Lorsque Araghchi a publiquement reconnu l’existence de « failles de sécurité » internes et d’une infiltration israélienne, les commentateurs de l’IRIB ont lancé de nouvelles attaques à son encontre. Dans une tribune publiée par « Arman-e Melli » le 22 juillet 2026, l’analyste politique Mohammad Mohajeri a pris la défense du ministre des Affaires étrangères du régime, affirmant que nier l’infiltration nuisait au pays. Mohajeri a attribué cette campagne médiatique aux « profiteurs des sanctions », s’interrogeant : « Faut-il que des personnalités comme Araghchi ou Ghalibaf deviennent elles aussi des martyrs pour que leur valeur et leur statut soient reconnus ? »

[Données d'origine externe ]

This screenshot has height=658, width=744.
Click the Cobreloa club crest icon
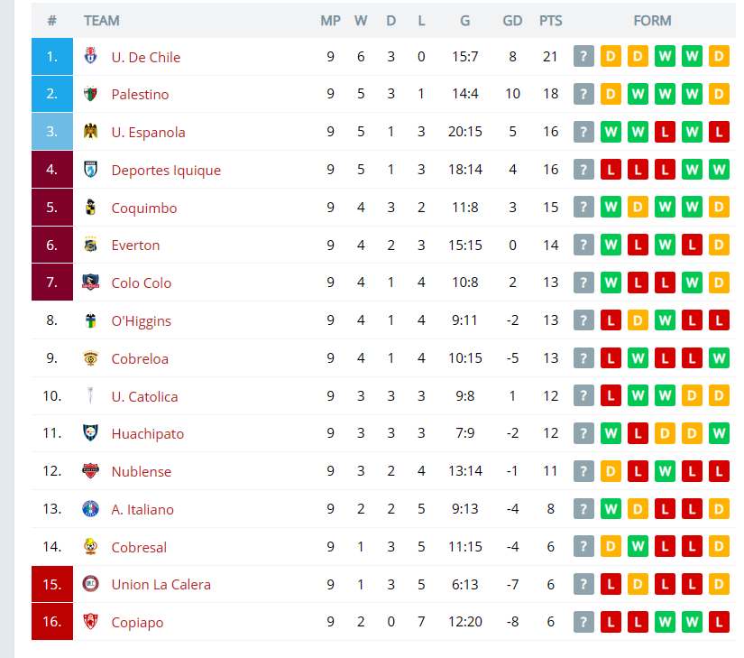(x=90, y=358)
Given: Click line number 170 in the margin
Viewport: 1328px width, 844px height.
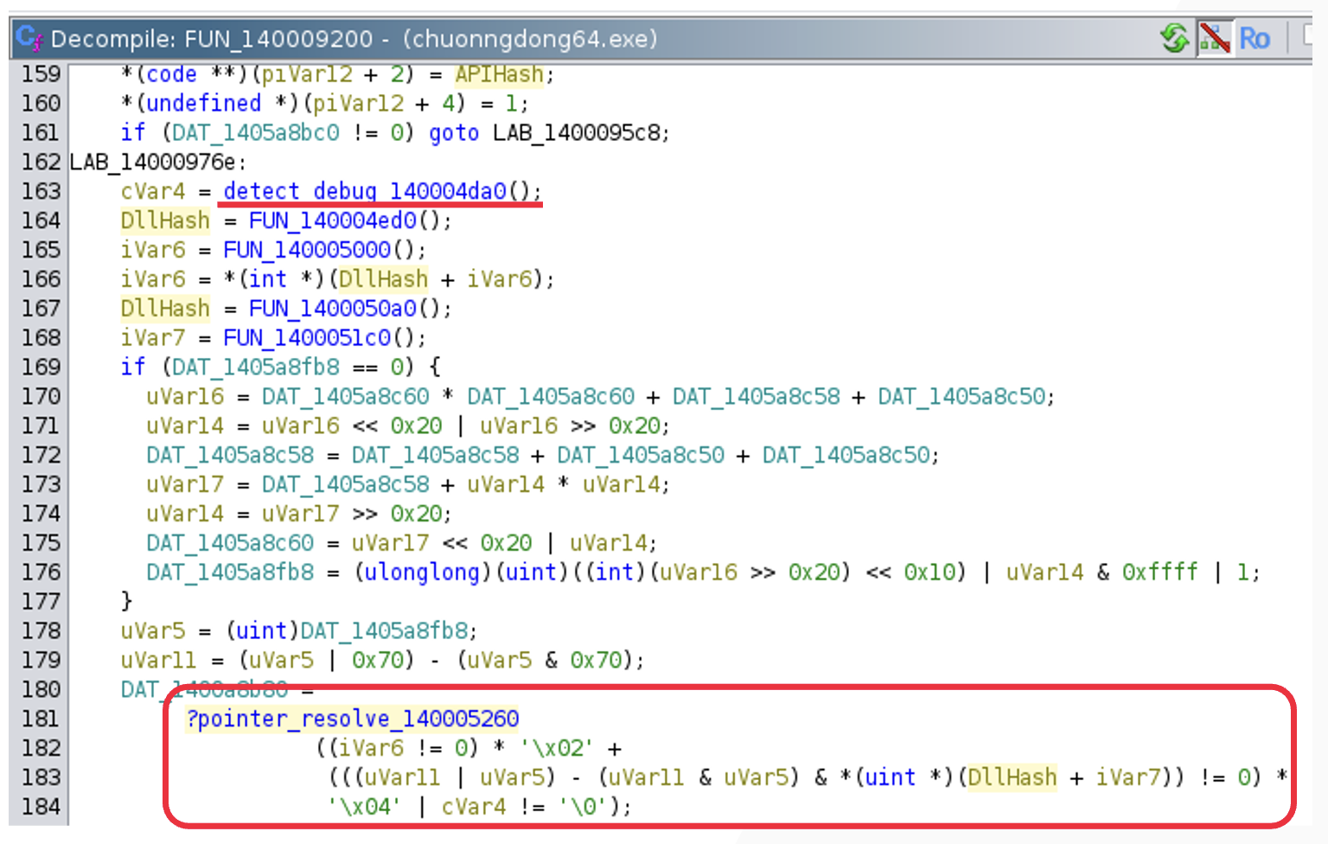Looking at the screenshot, I should (x=40, y=396).
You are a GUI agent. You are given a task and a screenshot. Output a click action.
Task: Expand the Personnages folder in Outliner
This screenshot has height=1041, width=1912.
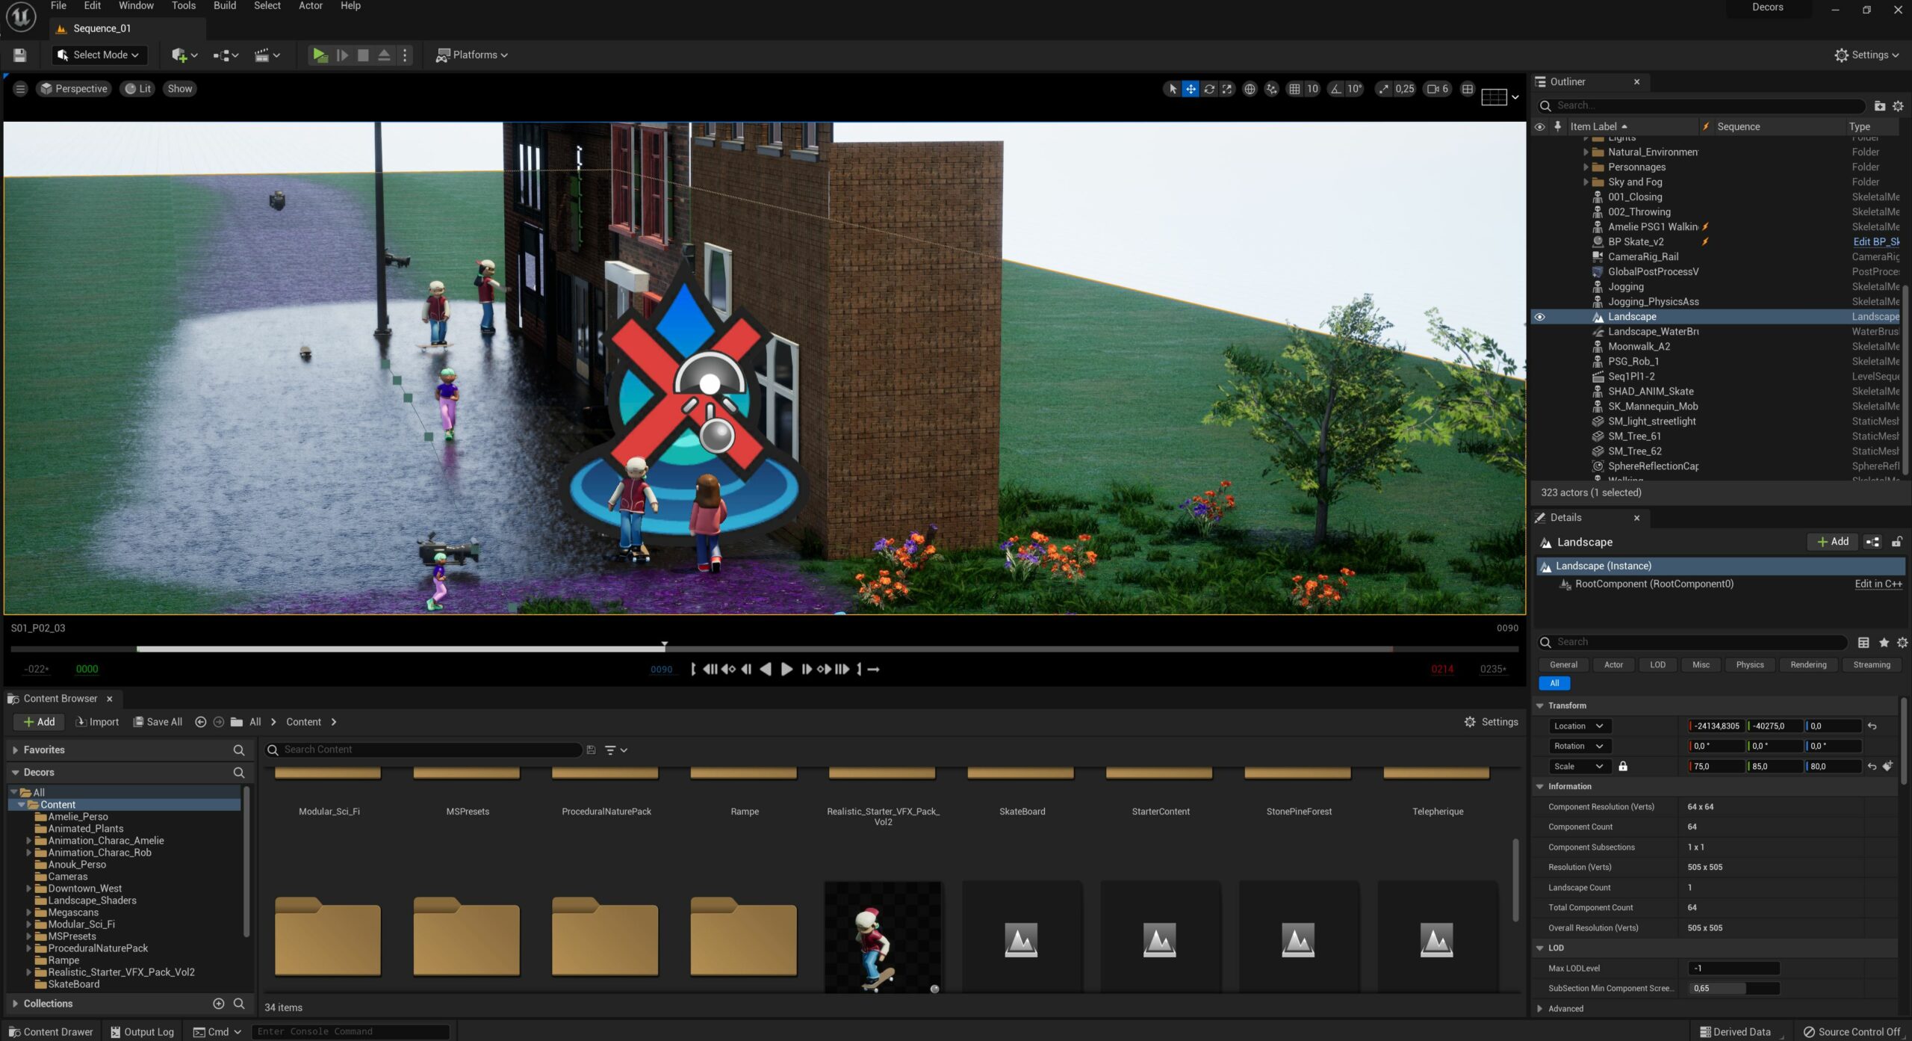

Appels au meurtre et défaillance institutionnelle
Au-delà du musellement des dirigeants de l’État, l’IRIB a offert une tribune à des extrémistes prônant la violence. Dans une interview publiée par le média *Didar News* le 20 juillet 2026, l’ancien diplomate Jalal Sadatian a averti que des présentateurs de télévision et des invités non contrôlés appelaient ouvertement à l’assassinat de dirigeants étrangers tels que Donald Trump et Benjamin Netanyahu. Sadatian a ajouté que des émissions de la télévision d’État affirmaient que « ceux qui s’opposent à cette initiative sont M. Ghalibaf et M. Pezeshkian, et que ces deux hommes doivent être traduits en justice ! »

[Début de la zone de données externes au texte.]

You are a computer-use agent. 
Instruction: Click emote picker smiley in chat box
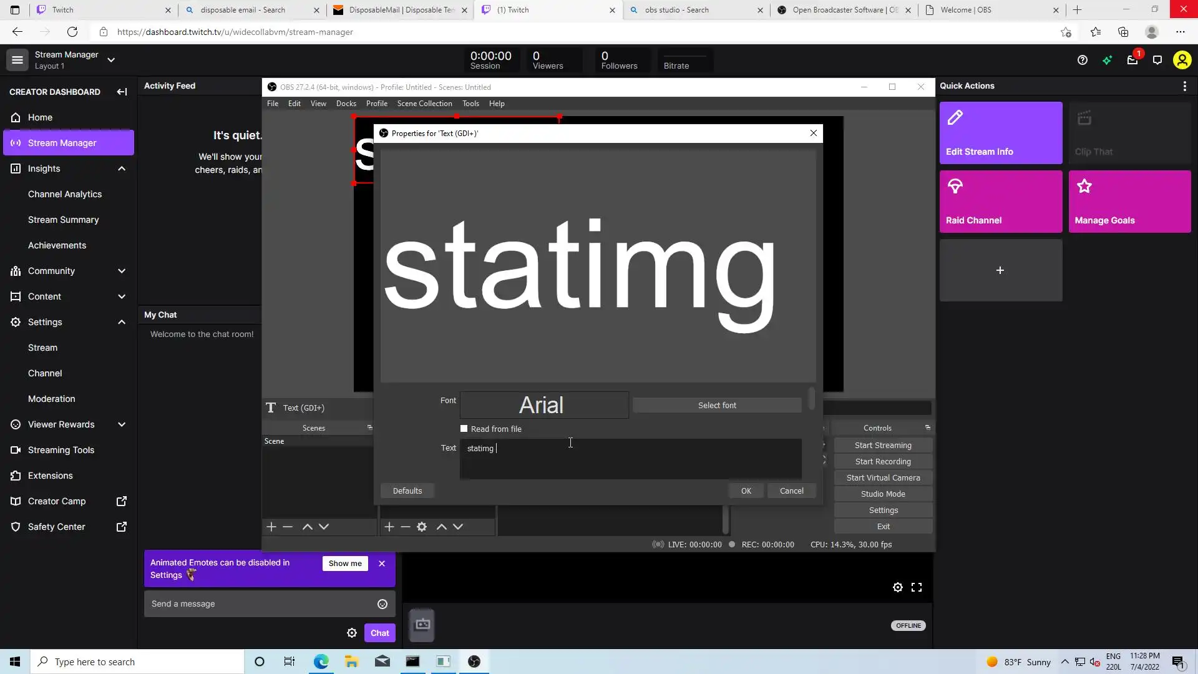pyautogui.click(x=382, y=604)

Analysant les retombées juridiques et politiques de la situation, la politologue Sara Nezami, proche du pouvoir, a déclaré au journal *Arman-e Emrooz* le 25 juillet 2026 que la censure du président créait de la confusion et sapait la confiance du public. Nezami a déclaré : « Si les médias nationaux n’offrent pas la possibilité d’exposer pleinement les points de vue du plus haut responsable de l’exécutif du pays, on est en droit de se demander comment d’autres courants et opinions peuvent bénéficier d’une égalité des chances. »

Le conflit ouvert entre le diffuseur public et la direction du gouvernement révèle une crise de gouvernance qui s’aggrave au sein de la dictature cléricale. Alors que des factions rivales instrumentalisent les ressources de l’État les unes contre les autres, l’effondrement de la cohésion institutionnelle s’étale au grand jour, mettant à nu un système en difficulté face à ses propres divisions internes.